3. Fiona Apple – Fetch the Bolt Cutters

Yapımı uzun yıllar sürdü bu albümün. Fiona hiç acele etmedi. Yavaş yavaş ördü hikayeyi. Sound yapısını kurarken hiç aceleci davranmadı. Usulca demlenen şarkılar, güncel hayat akışının çok ötesinde derdi olan şarkı sözleri albümü bulutların üzerine çıkarıyor. Özetle Fetch the Bolt Cutters tam anlamıyla bir başyapıt. Dinlemeden 2020’yi tamamlamayın.

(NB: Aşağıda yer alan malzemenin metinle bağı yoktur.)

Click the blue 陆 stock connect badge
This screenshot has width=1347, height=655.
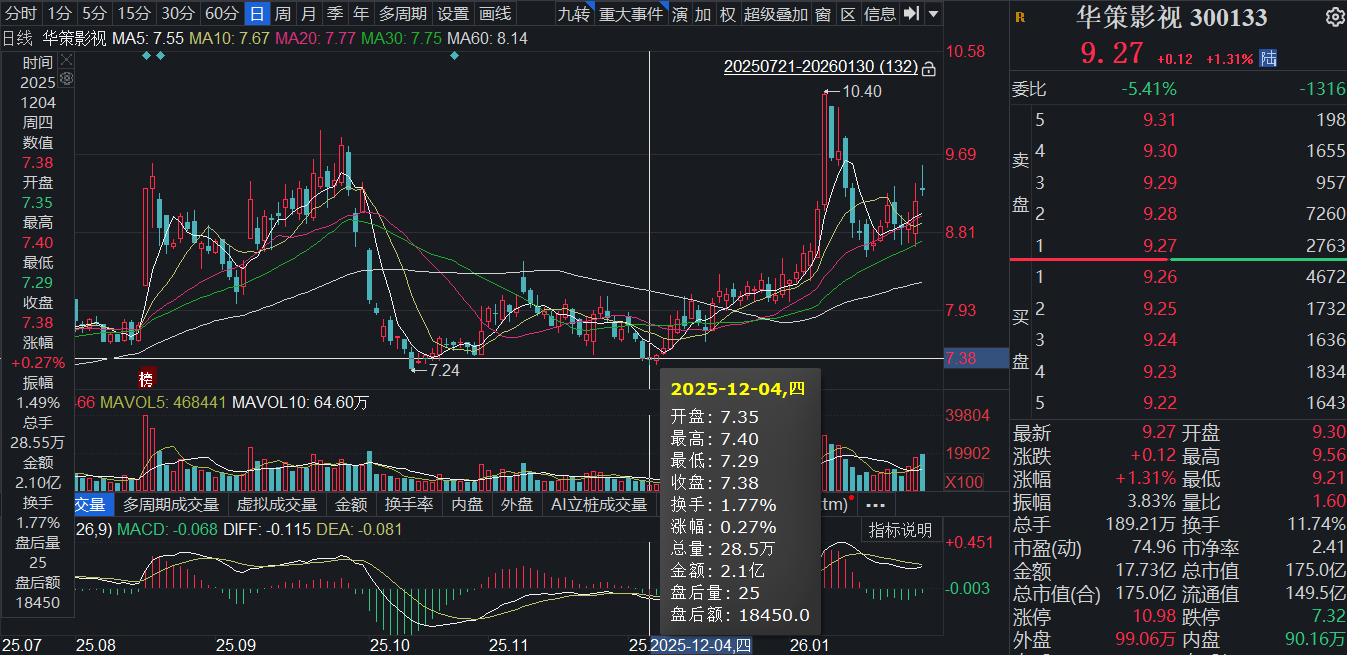[x=1268, y=58]
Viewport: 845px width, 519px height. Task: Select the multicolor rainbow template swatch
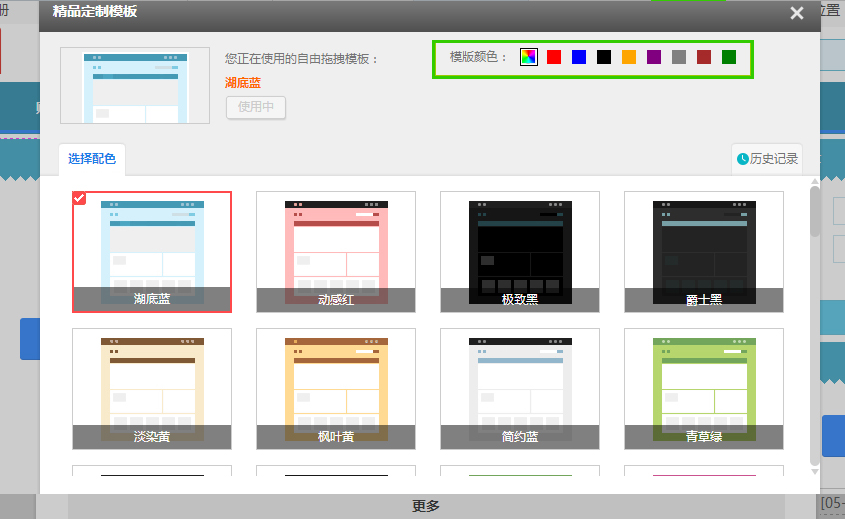pyautogui.click(x=529, y=57)
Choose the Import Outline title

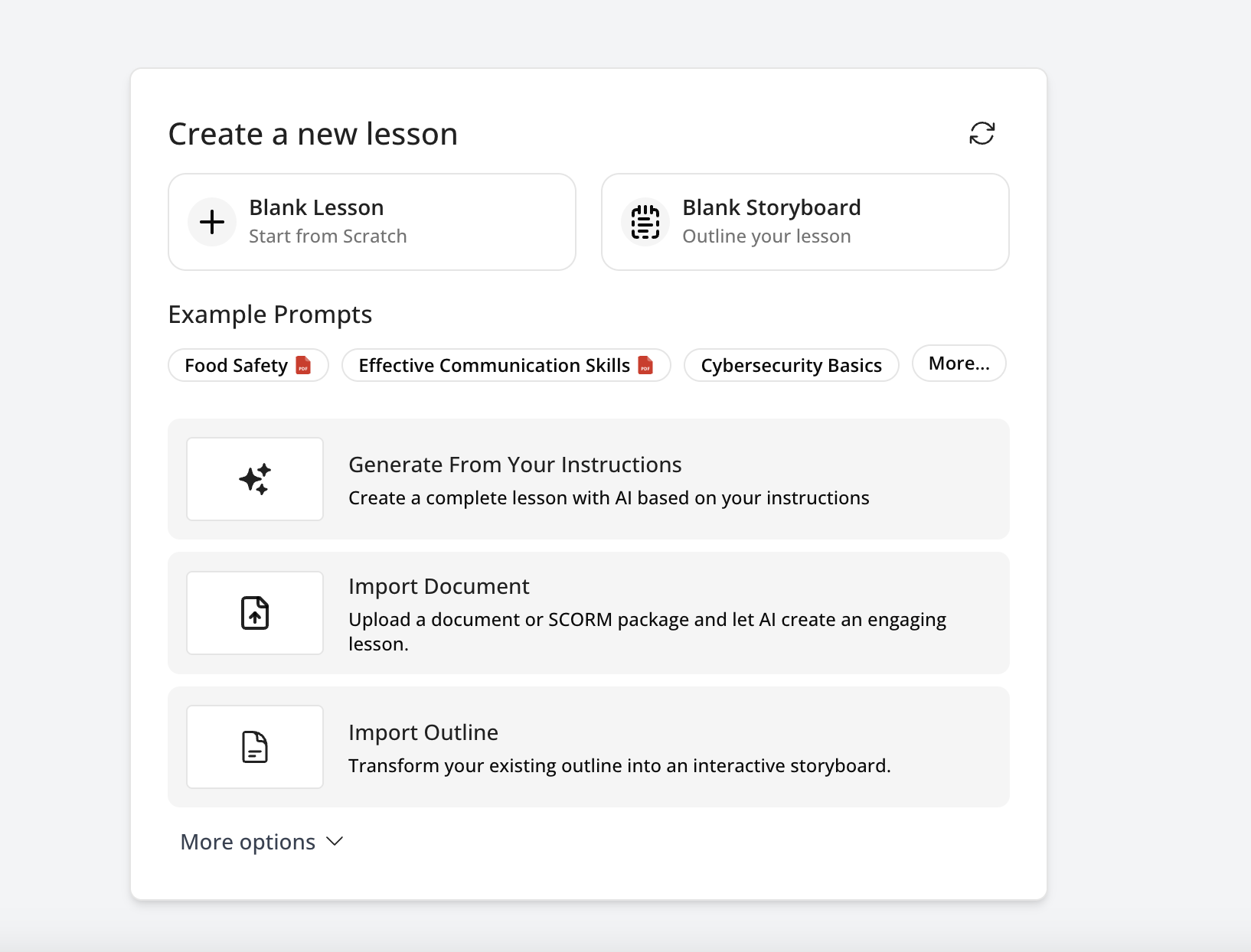(423, 732)
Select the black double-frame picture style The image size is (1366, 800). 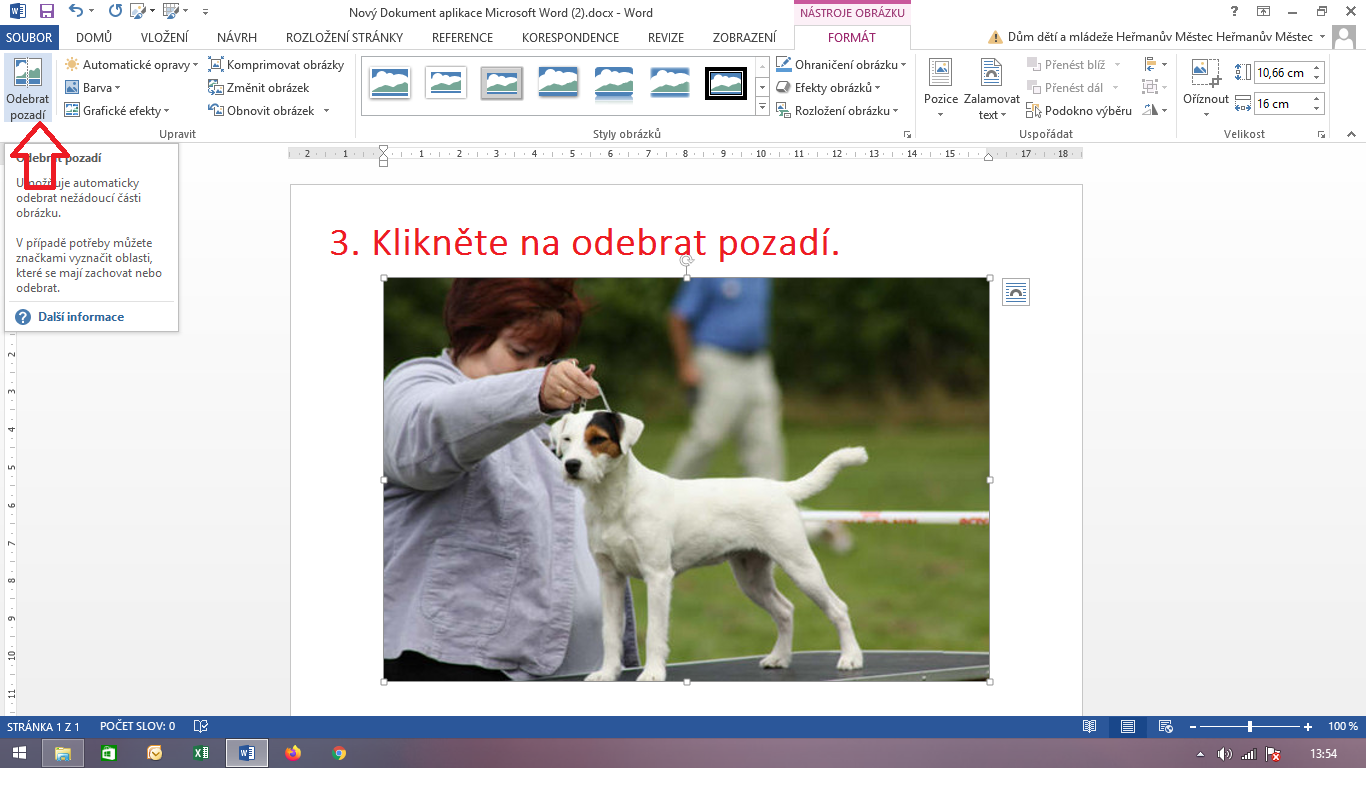[725, 83]
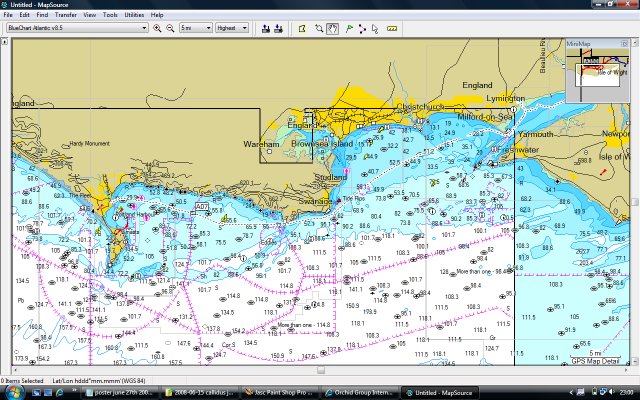
Task: Click the Zoom In magnifier icon
Action: pos(158,28)
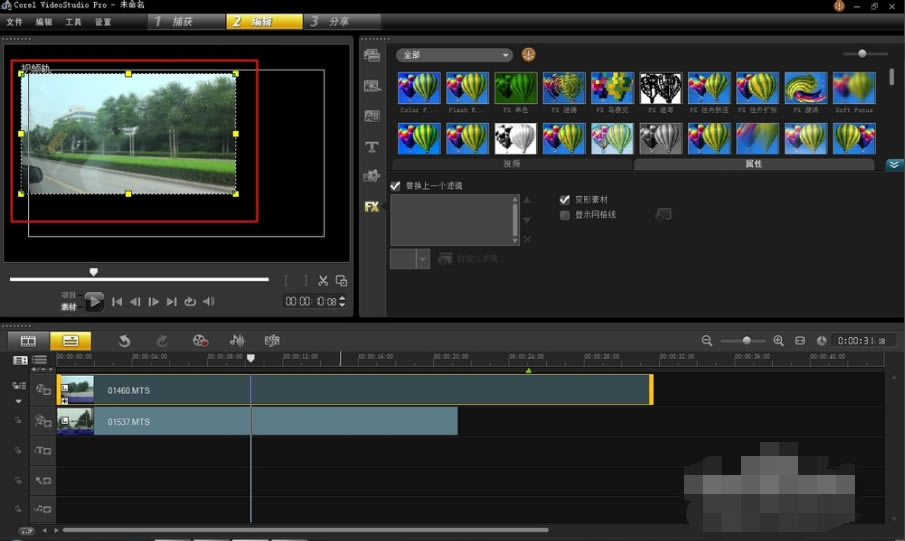
Task: Click the Soft Focus filter thumbnail
Action: tap(854, 88)
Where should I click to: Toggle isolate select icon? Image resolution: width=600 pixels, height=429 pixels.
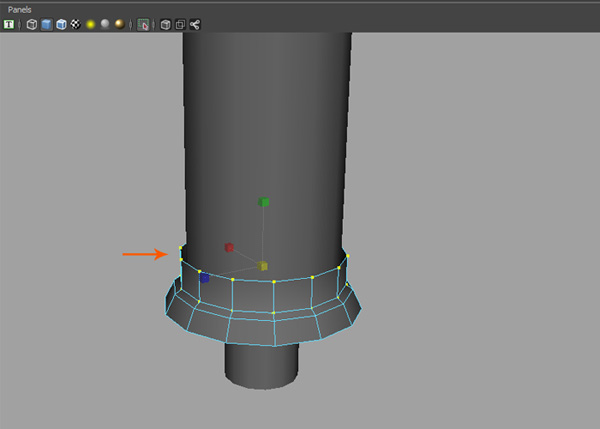143,23
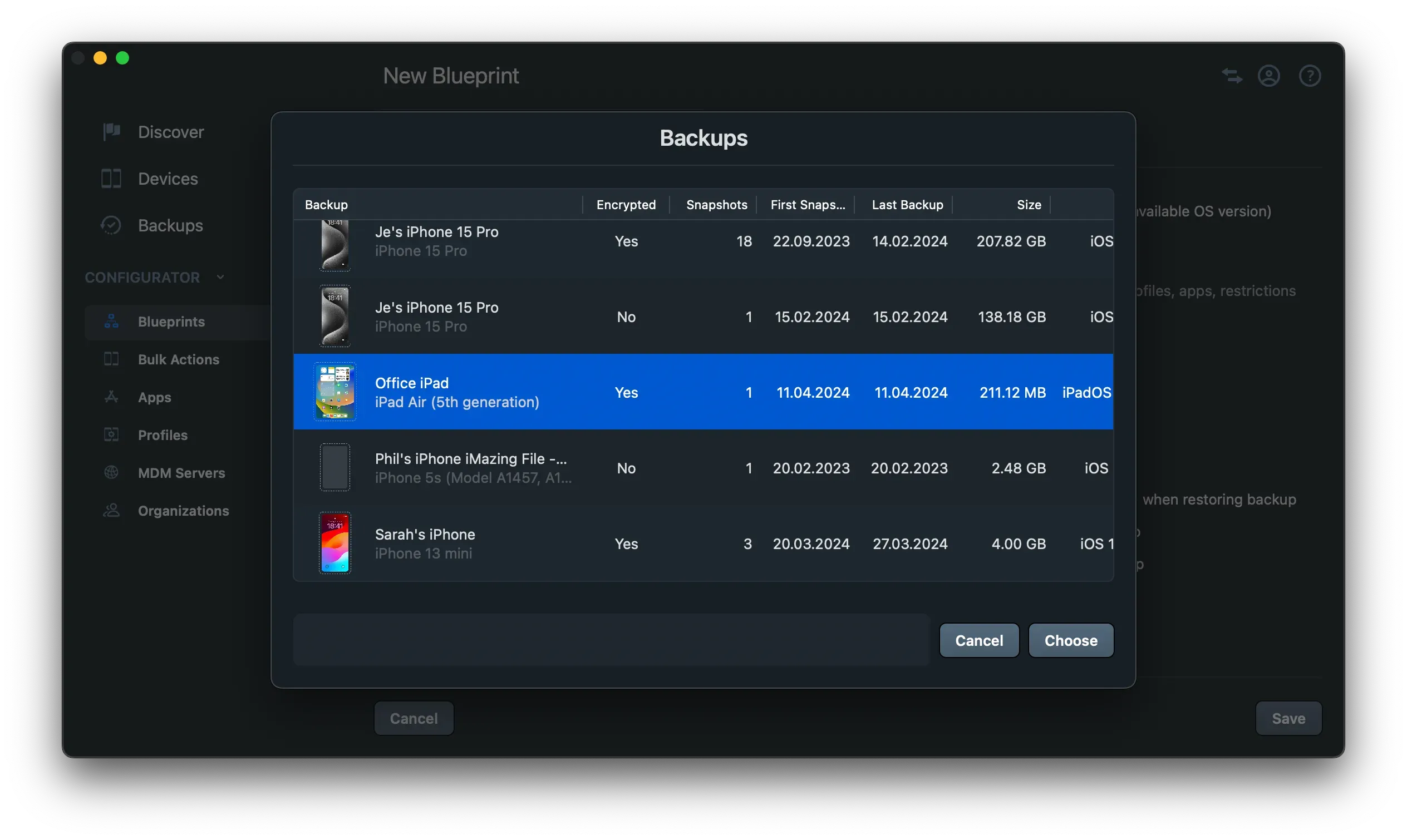Select Blueprints in the sidebar
This screenshot has height=840, width=1407.
click(x=171, y=321)
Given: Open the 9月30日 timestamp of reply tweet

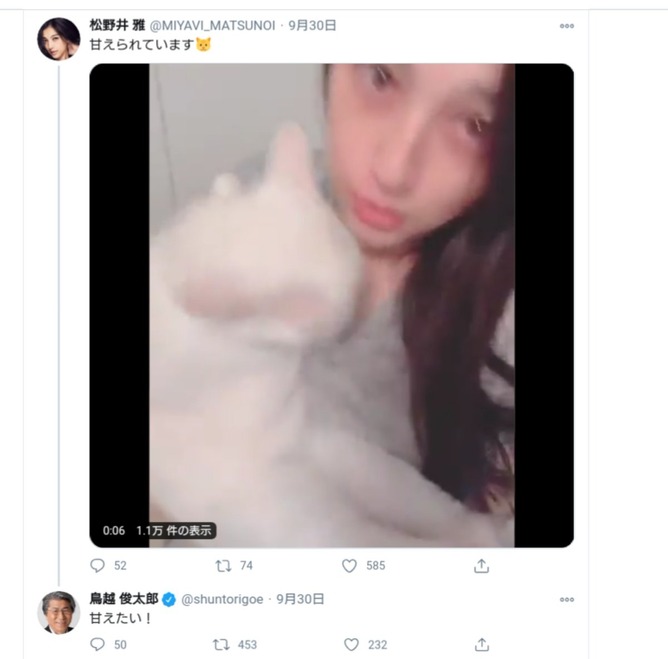Looking at the screenshot, I should click(300, 599).
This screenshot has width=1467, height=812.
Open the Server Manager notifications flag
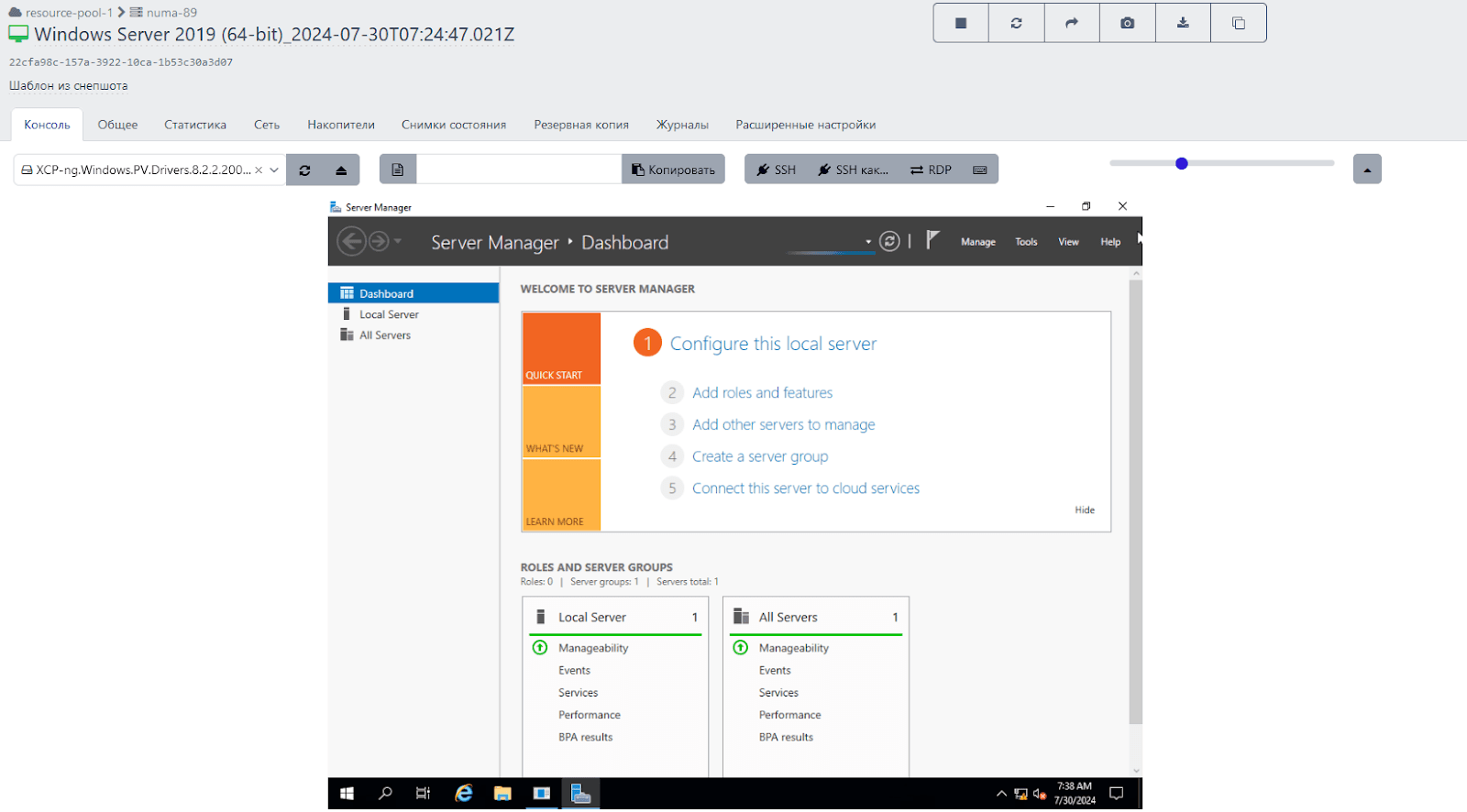(x=932, y=240)
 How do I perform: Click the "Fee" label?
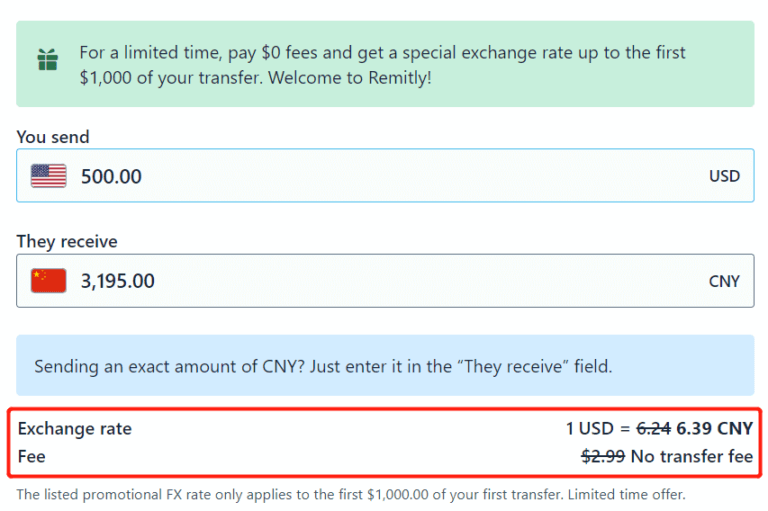[32, 457]
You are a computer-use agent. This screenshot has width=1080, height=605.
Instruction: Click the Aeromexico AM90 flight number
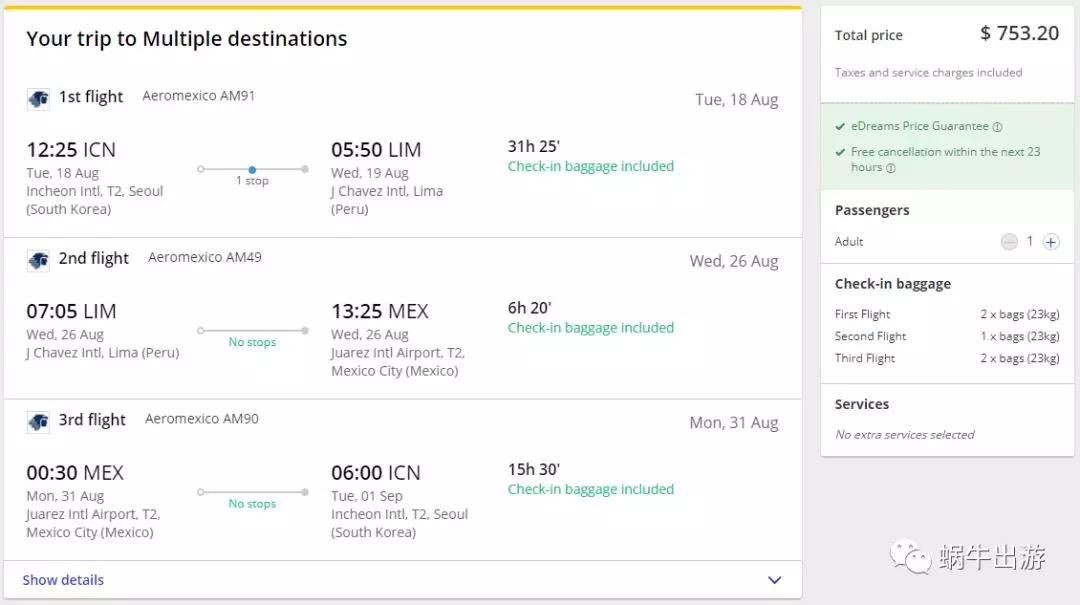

https://www.youtube.com/watch?v=emXYPRlVBas&ab_channel=fionaappleVEVO

2. Taylor Swift – Folklore

Taylor Swift ne yaptı ne etti sonunda indie dünyasını da etkilemeyi başardı. Tıpkı birkaç yıl önce Lana Del Rey’in başardığı gibi. Bunda The National üyesi Aaron Dessner ile çalışması da bir etken elbette. Şüphesiz yıllar sonra bile 2020 denince akla gelecek birkaç albümden biri olacak Folklore. Taylor Swift kendi hikayelerinden yola çıkarak yazdığı bu şarkılarla kendi kariyerinin zirvesine ulaşıyor desek abartmış olmayız. Folklore kurgusu, planlaması, yapım aşaması, sözleri ve sound yapısıyla klas bir albüm.

1. Muzz – Muzz

Yola çıktıklarında onlar da böyle bir albüm yapabileceklerini tahmin etmemişlerdi bence. Interpol’den Paul Banks, The Walkman’den Matt Barrick ve müzisyen Josh Kaufman’ın buluşması ortaya Muzz adında bir topluluğu çıkardı. Grup yıl içinde kendi adını taşıyan bir uzunçalar paylaştı. Belki de detay bir çalışma olarak planlanmıştı bu, ancak içerikteki şarkıların niteliği hem albümün etkisini yükseltiyor hem de grubun yolunu aydınlatıyor. “Bad Feeling” ile açılan albüm, devam ettiği 12 şarkı boyunca sisli, basık, gri, hafif yağmurlu, tenha ve nefesinizden çıkan soğuk hava buharına bulanmış öğle sonunda bilinmeze doğru yürümenin eşsiz keyfine benziyor.